Отрывок для чтения:

Все происходило так, как представлял себе Гюго. Одилон Барро вел себя с обычной своей вялостью и, хотя стоял засунув руку за отворот сюртука, подражая Наполеону, не проявил его решимости. Регентство?

— Да, конечно, — сказал Барро, — но будет ли оно санкционировано парламентом? Нужно, — продолжал он, — чтобы герцогиня Орлеанская привезла графа Парижского в палату депутатов.

— Палата распущена, — ответил Гюго, — если герцогиня и должна куда-нибудь направиться, то в ратушу.

С этой целью Гюго и мэр поспешили в Тюильри, чтобы уговорить Елену Орлеанскую. Но, к их сожалению, она уже направилась в здание палаты.

Они быстро возвратились на Королевскую площадь, чтобы объявить там об учреждении регентства. Именно Гюго с балкона мэрии объявил толпе о том, что король отрекся от престола (бурные аплодисменты) и что герцогиня Орлеанская провозглашена регентшей (глухой ропот).

— Теперь я должен, — сказал Гюго, — пойти на площадь Бастилии, объявить там об этом событии.

Мэр был обескуражен:

— Вы же видите, что это бесполезно, — регентство не вызвало одобрения… На площади Бастилии вы встретите революционно настроенных людей предместья, быть может, они отнесутся к вам враждебно.

Гюго ответил, что он обещал это Барро и сдержит свое слово. С помощью двух офицеров Национальной гвардии он поднялся на подмостки, окружавшие Июльскую колонну. Как и предвидел мэр, сообщение встретили враждебно.

— Нет! Нет! Никакого регентства! Долой Бурбонов!

Один «блузник» прицелился в него и воскликнул:

— Долой пэра Франции!

Гюго отвечал довольно красноречиво, но допустил промах, сказав, что конституционная монархия совместима с принципами свободы:

— Вот, например, королева Виктория в Англии…

— Мы французы, — кричали ему, — не надо нам никакого регентства!

Задание 1: Дословно перепишите из записей строки, начиная со строки, где есть «Select the Map tab on location map», и заканчивая строкой, где есть «Looking at the», включительно. Изображения в ответ не включайте.

(Записи для поиска элементов)
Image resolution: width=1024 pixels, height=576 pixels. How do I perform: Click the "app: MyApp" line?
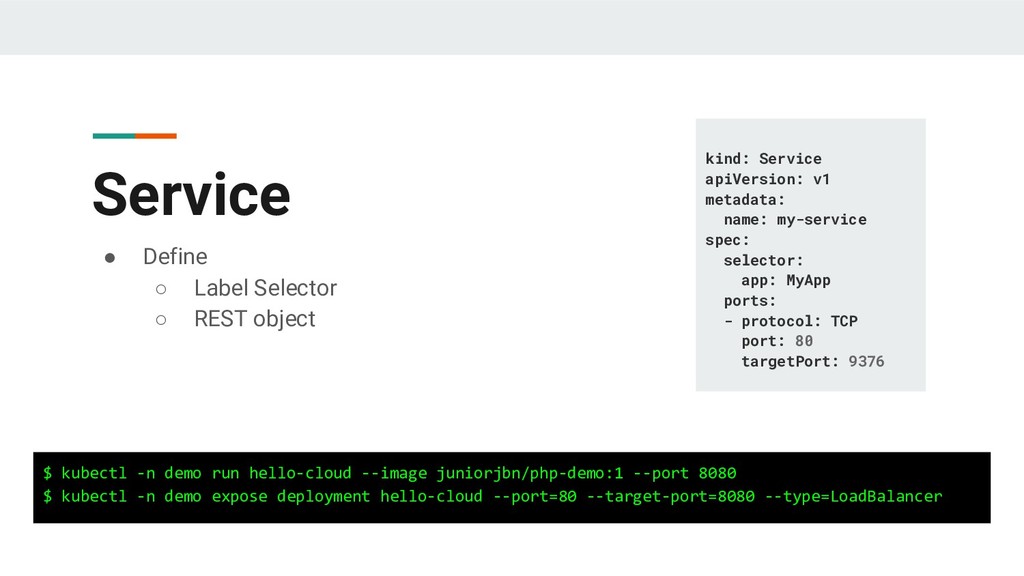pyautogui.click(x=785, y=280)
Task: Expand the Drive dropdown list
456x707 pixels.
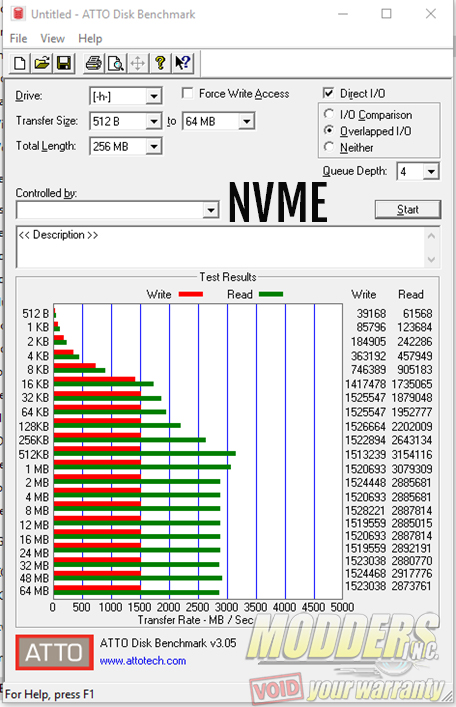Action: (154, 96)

--

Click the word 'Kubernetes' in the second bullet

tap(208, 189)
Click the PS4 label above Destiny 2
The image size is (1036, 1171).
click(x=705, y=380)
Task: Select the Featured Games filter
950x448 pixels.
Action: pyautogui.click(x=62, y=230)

...

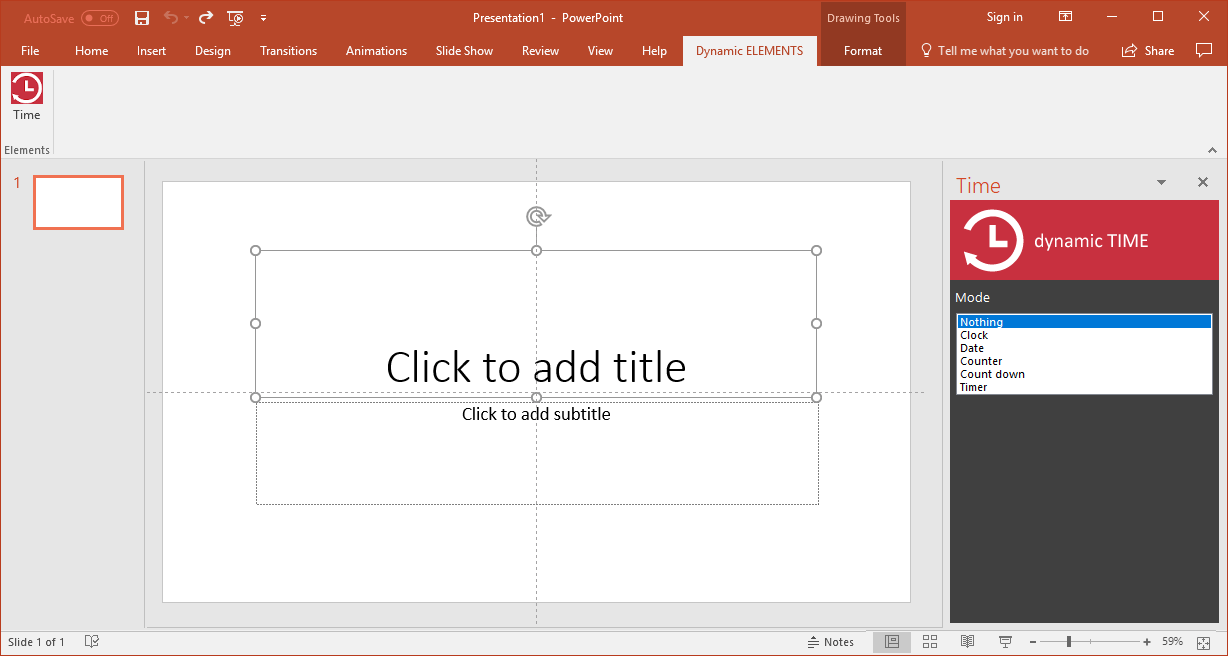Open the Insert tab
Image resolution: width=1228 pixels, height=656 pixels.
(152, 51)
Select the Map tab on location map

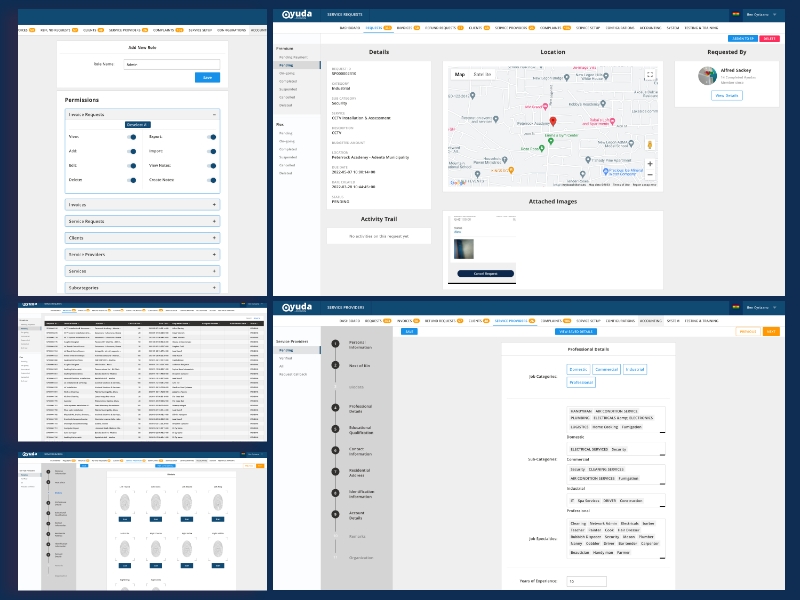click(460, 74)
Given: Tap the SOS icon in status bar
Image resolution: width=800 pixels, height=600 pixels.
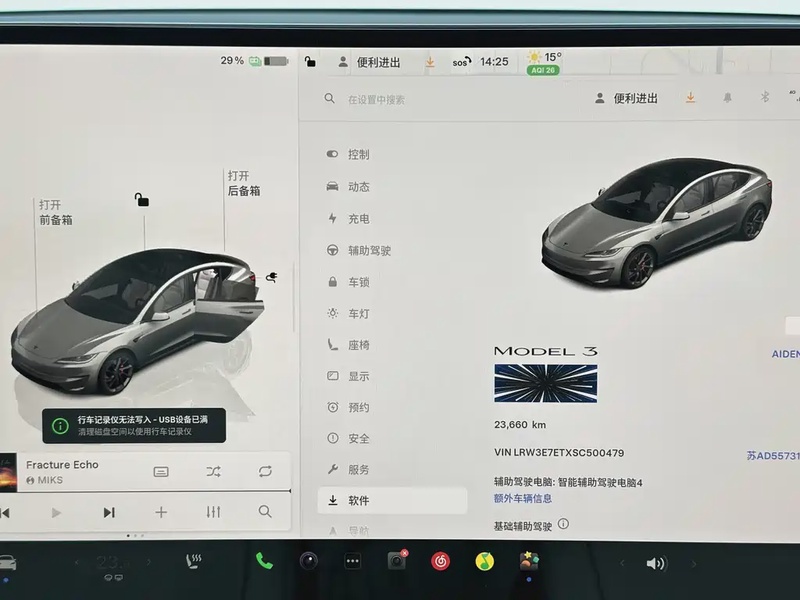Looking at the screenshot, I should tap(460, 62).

Задание 2:
Ответьте на вопросы по отрывку о Гюго:
(a) Куда, по словам Гюго, следовало направиться герцогине вместо распущенной палаты?
(b) Откуда Гюго объявил толпе об отречении короля?
(c) С чьей помощью Гюго поднялся на подмостки вокруг Июльской колонны?

Ответ 1:
Select the Map tab on location map

click(460, 74)
Given: Tap the SOS icon in status bar
Image resolution: width=800 pixels, height=600 pixels.
Looking at the screenshot, I should tap(460, 62).

Ответ 2:
(a) В ратушу.
(b) С балкона мэрии.
(c) С помощью двух офицеров Национальной гвардии.